Set problem.
In the listing below, begin at the line that has "Screen dimensions: 2216x1253" and stop after the line that has "(x=1708, y=40)". Swap "Documentation" for "Help" and give back only those lines with nothing else changed.

— Begin Supplied entries —

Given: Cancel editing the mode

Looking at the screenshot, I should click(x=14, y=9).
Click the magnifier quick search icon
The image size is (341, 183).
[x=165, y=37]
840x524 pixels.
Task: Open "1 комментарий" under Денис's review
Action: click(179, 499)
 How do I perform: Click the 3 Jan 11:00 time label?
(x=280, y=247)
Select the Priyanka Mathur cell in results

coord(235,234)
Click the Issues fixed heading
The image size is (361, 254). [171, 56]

— End Supplied entries —
— Begin Supplied entries —

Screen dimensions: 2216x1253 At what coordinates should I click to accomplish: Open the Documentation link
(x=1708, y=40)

— End Supplied entries —
— Begin Supplied entries —

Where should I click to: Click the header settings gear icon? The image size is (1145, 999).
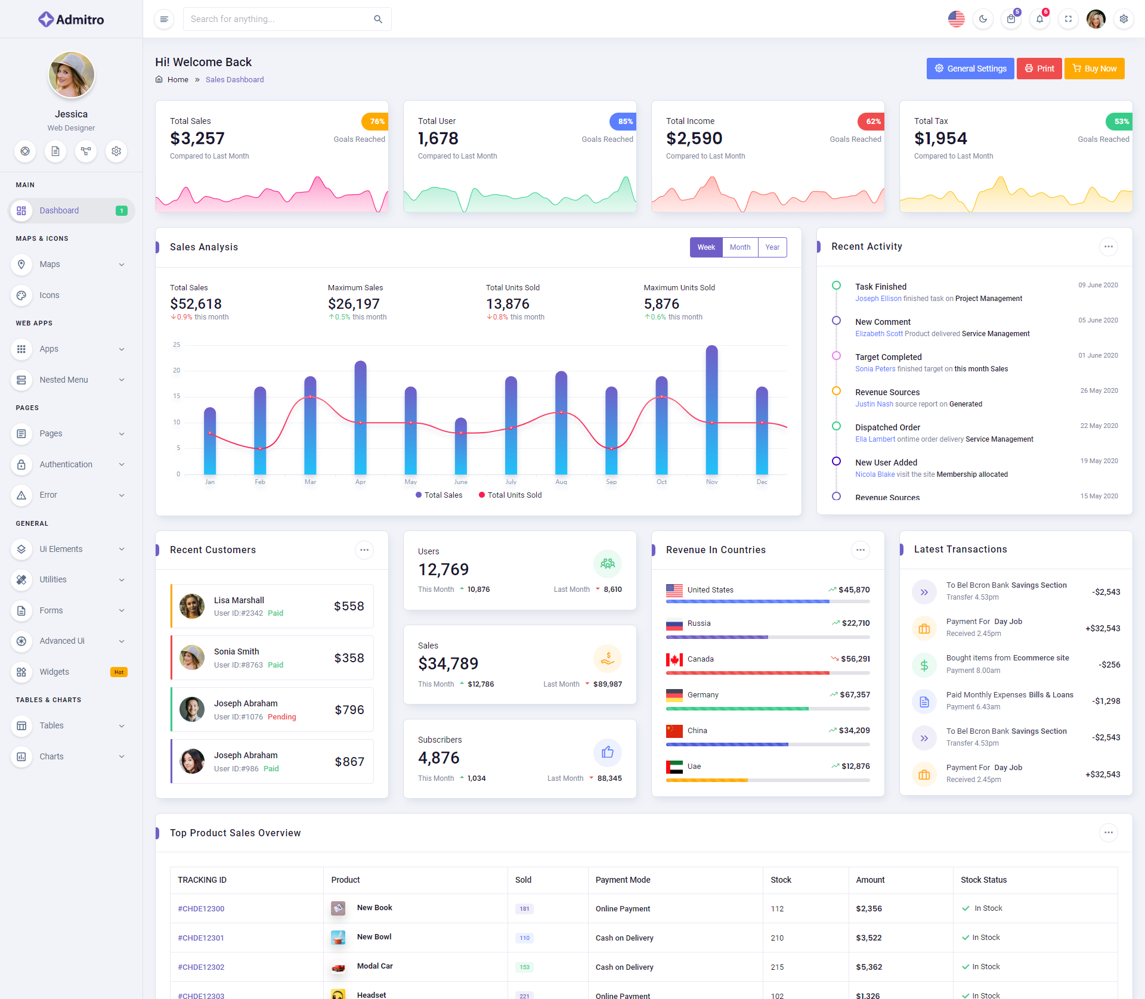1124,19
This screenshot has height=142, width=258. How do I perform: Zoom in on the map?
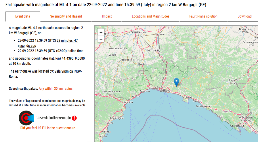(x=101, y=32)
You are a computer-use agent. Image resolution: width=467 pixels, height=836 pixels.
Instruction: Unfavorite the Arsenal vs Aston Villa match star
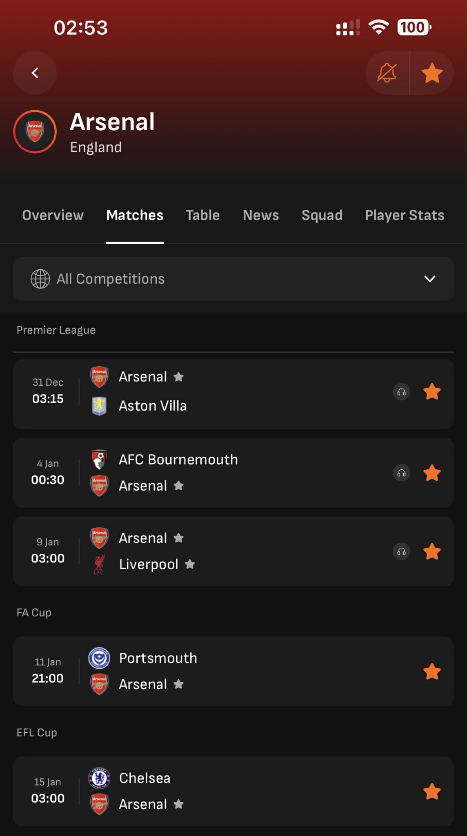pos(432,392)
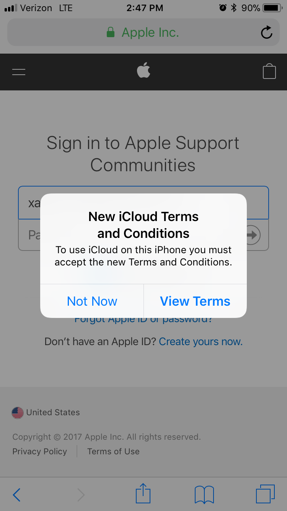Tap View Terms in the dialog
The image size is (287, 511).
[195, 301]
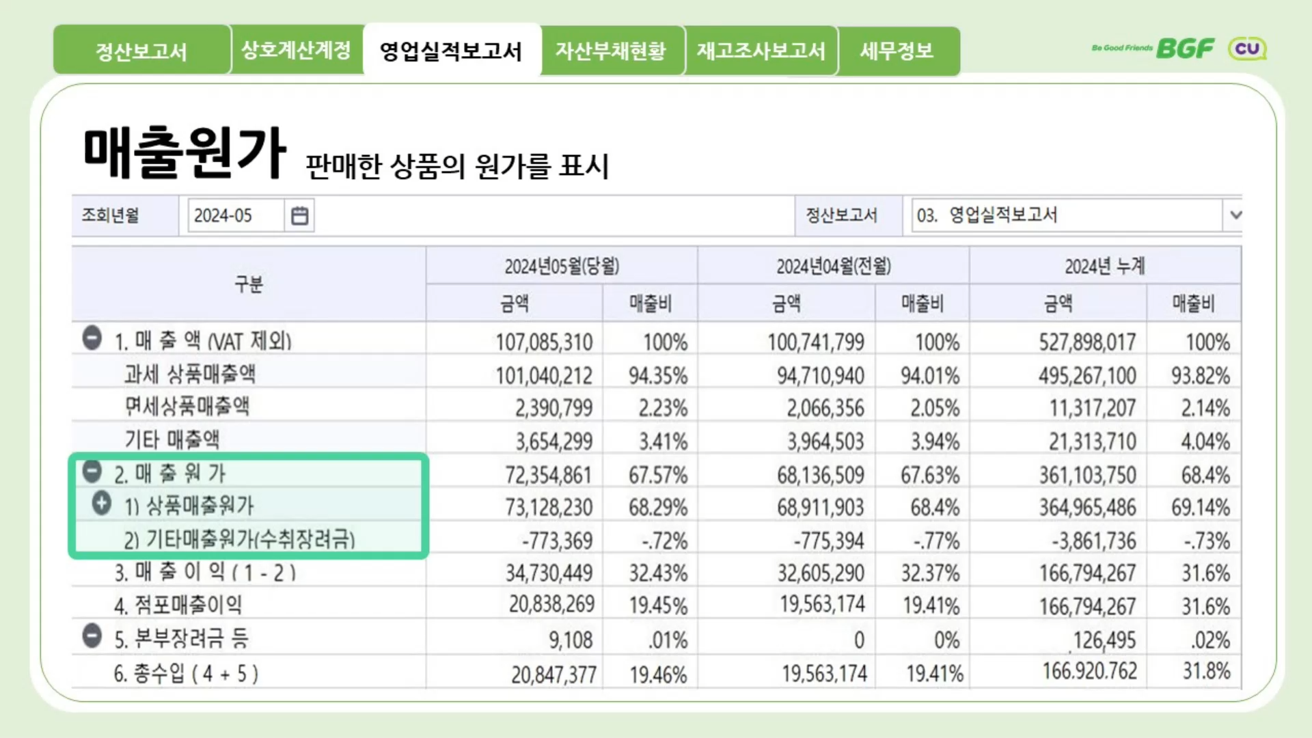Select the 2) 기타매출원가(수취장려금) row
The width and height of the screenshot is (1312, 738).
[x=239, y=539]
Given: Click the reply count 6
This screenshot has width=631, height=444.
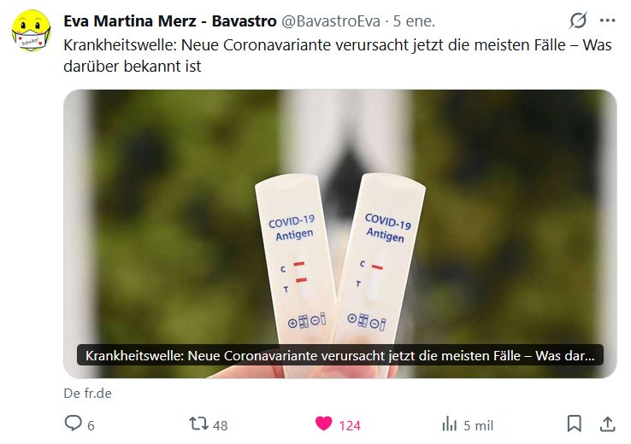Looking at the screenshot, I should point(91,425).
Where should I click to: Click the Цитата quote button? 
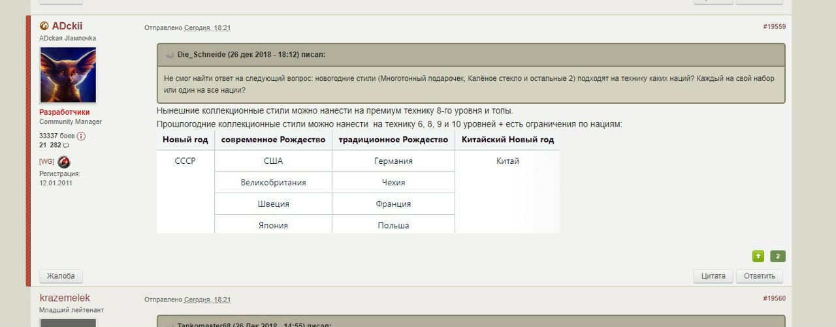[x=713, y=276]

— End Supplied entries —

Reply.
Screen dimensions: 2216x1253 At what coordinates should I click to accomplish: Open the Help link
(x=1708, y=40)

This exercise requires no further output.